A tombstone gutbuster drops Shingo for a near-fall, before he came back with a pumphandle, swiftly lifting up Ishimori into a Last of the Dragon in one fell swoop… and that’s all! Shingo Takagi’s run the block, and heads into Wednesday’s final the runaway favourite. This final match perhaps wasn’t flashy, but both men brought their A-game… only to find out the hard way just how irresistable Shingo has been on this run. ****½
Final Block A Standings:
Shingo Takagi (9-0; 18pts)
Taiji Ishimori, Dragon Lee (7-2; 14pts)
Marty Scurll, SHO (5-4; 10pts)
Jonathan Gresham (4-5; 8pts)
Yoshinobu Kanemaru (3-6; 6pts)
Titan (3-6; 6pts)
Tiger Mask (2-7; 4pts)
TAKA Michinoku (0-9; 0pts)*
TAKA withdrew from the tournament at night ten, and forfeited his final three matches.
Block B Standings:
Will Ospreay, Ryusuke Taguchi (6-2; 12pts)
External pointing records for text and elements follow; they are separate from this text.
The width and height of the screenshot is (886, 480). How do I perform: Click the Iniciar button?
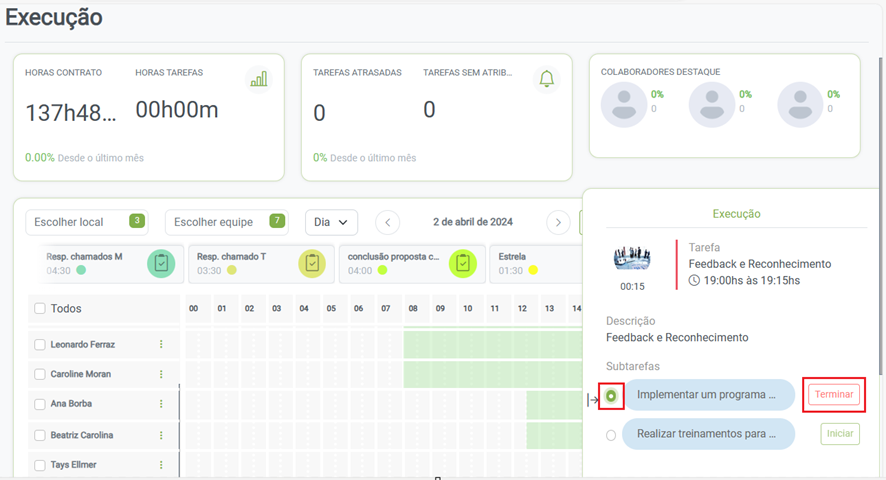coord(840,434)
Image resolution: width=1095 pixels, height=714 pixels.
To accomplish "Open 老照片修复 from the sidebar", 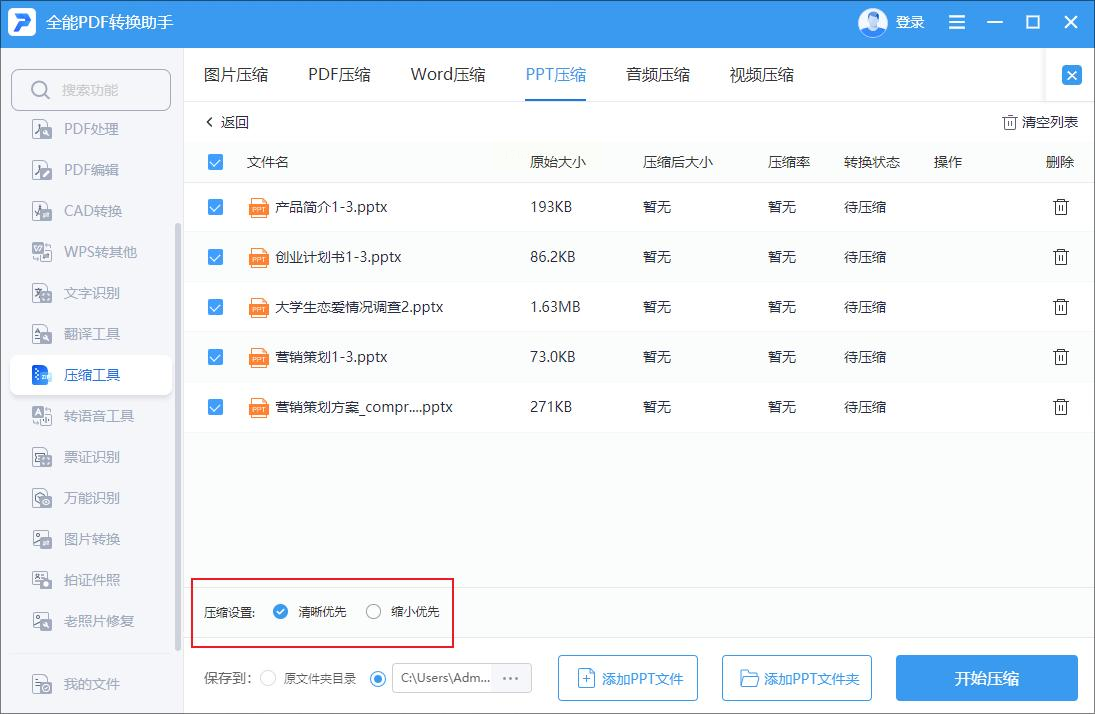I will [98, 621].
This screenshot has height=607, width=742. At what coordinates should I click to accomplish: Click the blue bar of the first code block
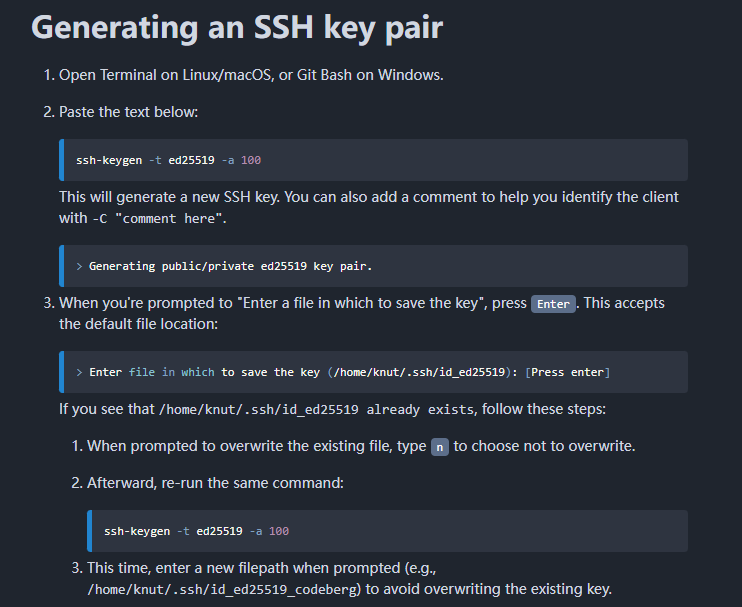[62, 160]
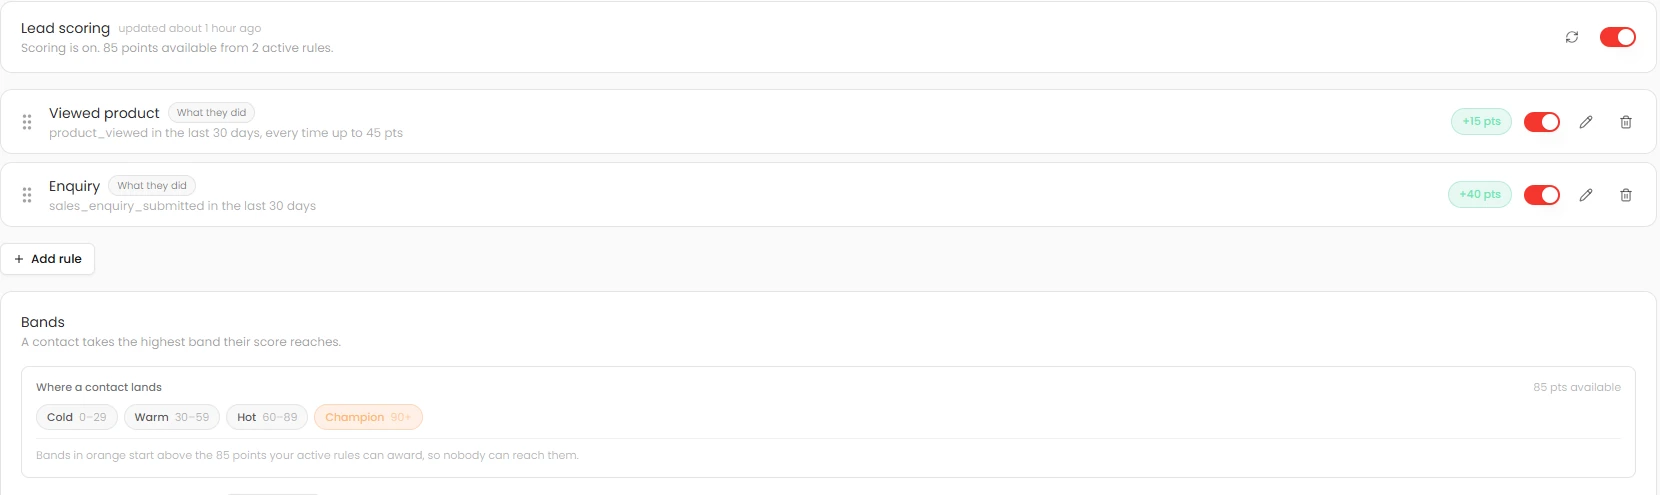Click the +15 pts badge
The height and width of the screenshot is (495, 1660).
[x=1481, y=122]
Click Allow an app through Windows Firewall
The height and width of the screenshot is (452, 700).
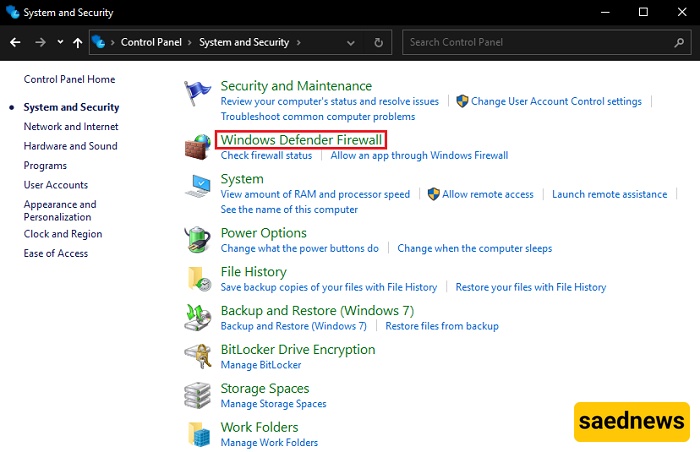click(x=419, y=155)
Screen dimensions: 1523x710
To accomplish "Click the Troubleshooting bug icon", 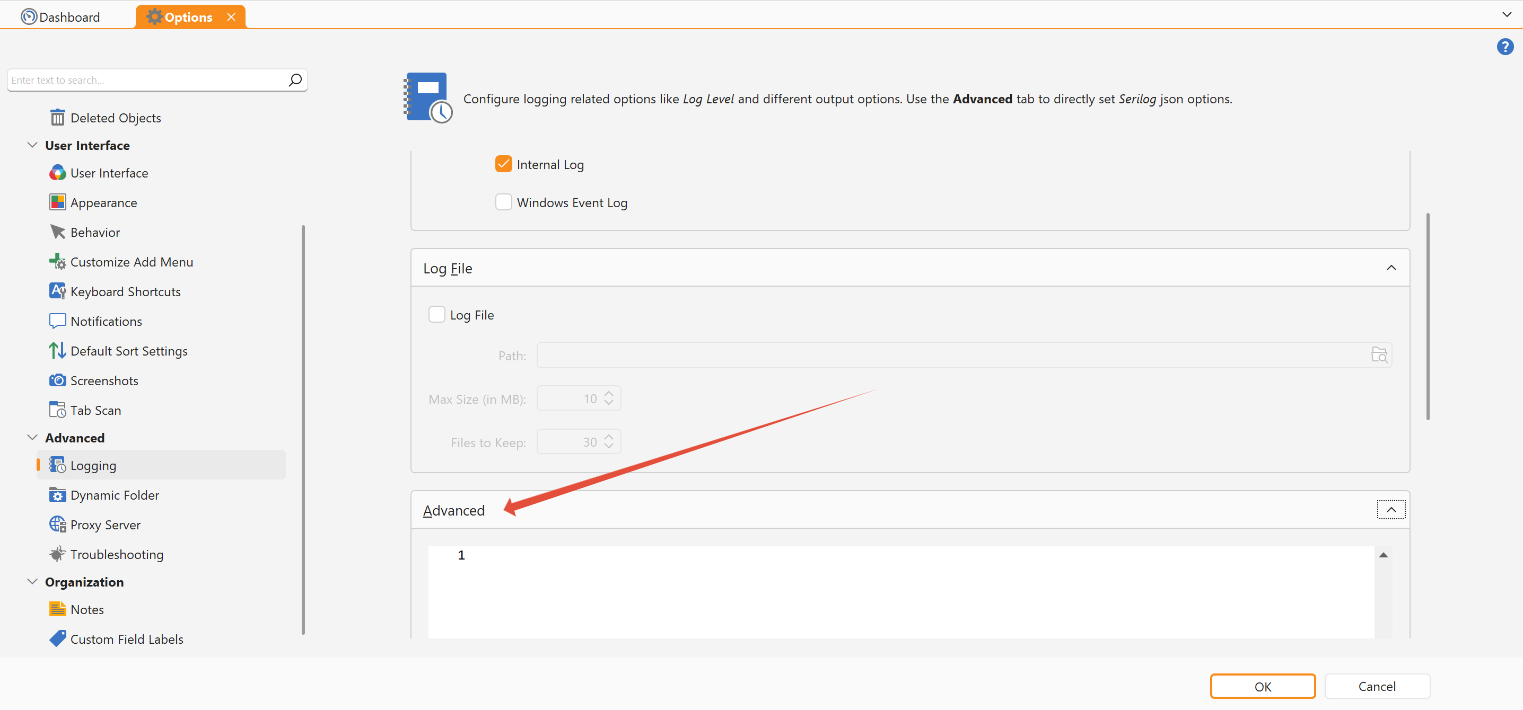I will click(x=57, y=555).
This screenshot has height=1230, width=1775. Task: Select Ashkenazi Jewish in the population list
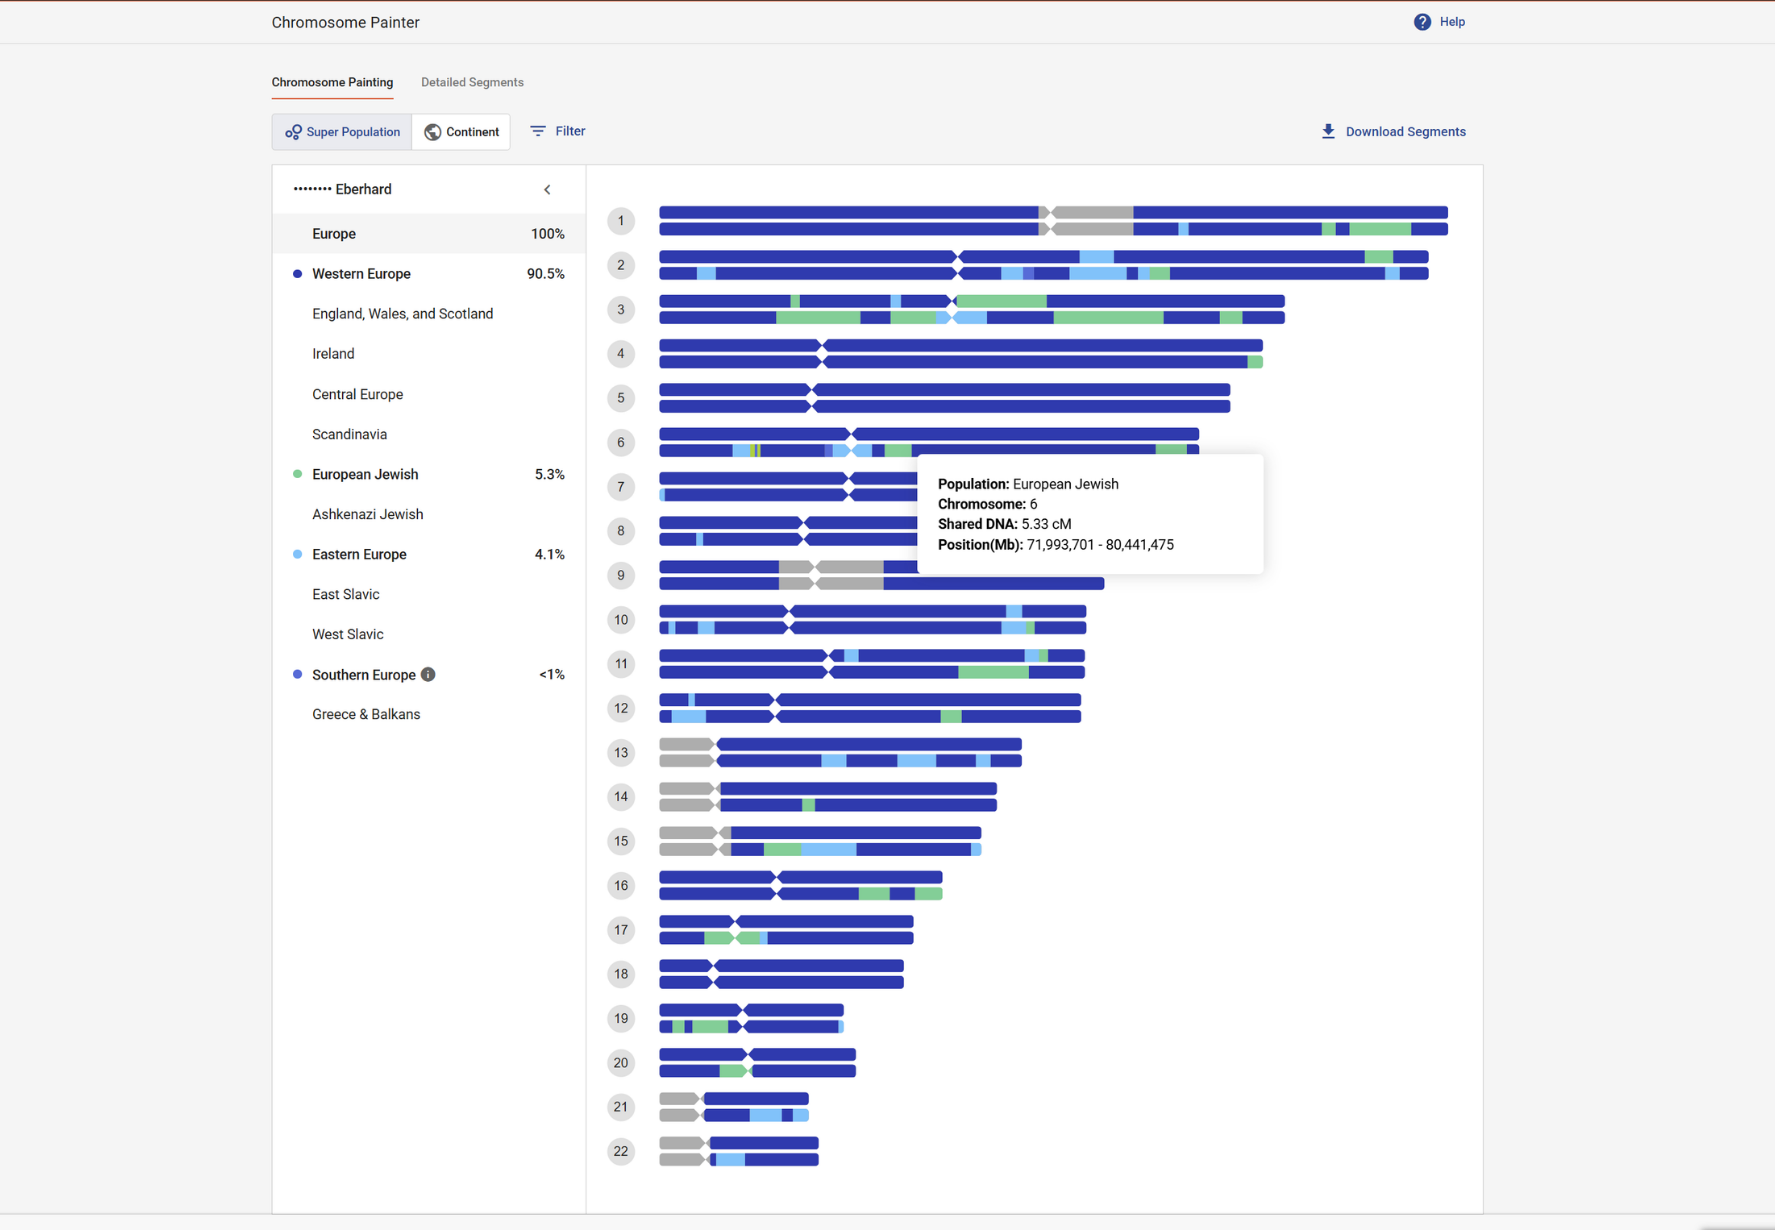[367, 514]
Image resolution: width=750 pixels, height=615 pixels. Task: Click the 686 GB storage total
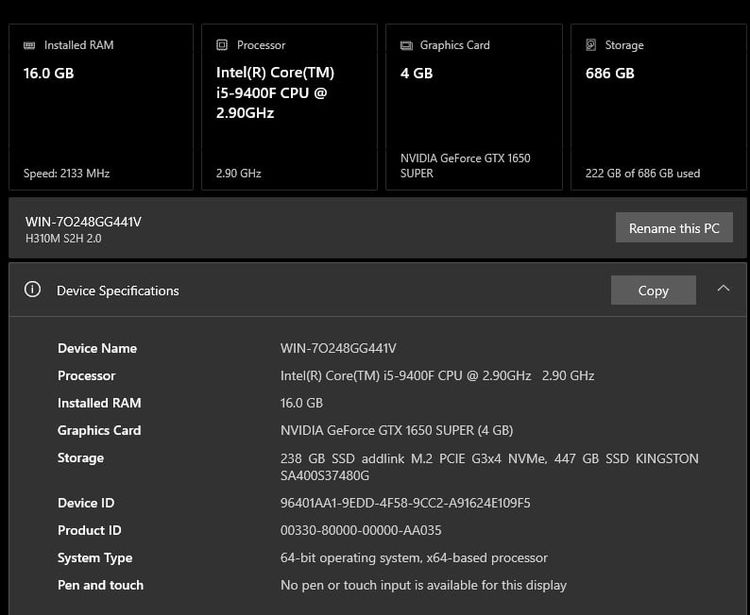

BUSHI, Robbie Eagles, El Phantasmo, YOH (5-3; 10pts)
Bandido (4-4; 8pts)
Rocky Romero (3-5; 6pts)
DOUKI (1-7; 2pts)
Ren Narita (0-8; 0pts)
Eliminated: Bandido, BUSHI, DOUKI, Ren Narita, Rocky Romero, YOH
This was built as a one-match show and, well, it delivered on that front. An eminently skippable undercard, thanks in part to a crowd that was dead throughout the show, spilled into the start of the tournament matches, thanks to a screwy finish between Titan and Tiger Mask… but at least the final three matches here delivered. All that’s left is Monday’s block B finale, which realistically boils down to the Ospreay/Taguchi match, with the winner taking all – but there is a far fetched scenario that could widen the field.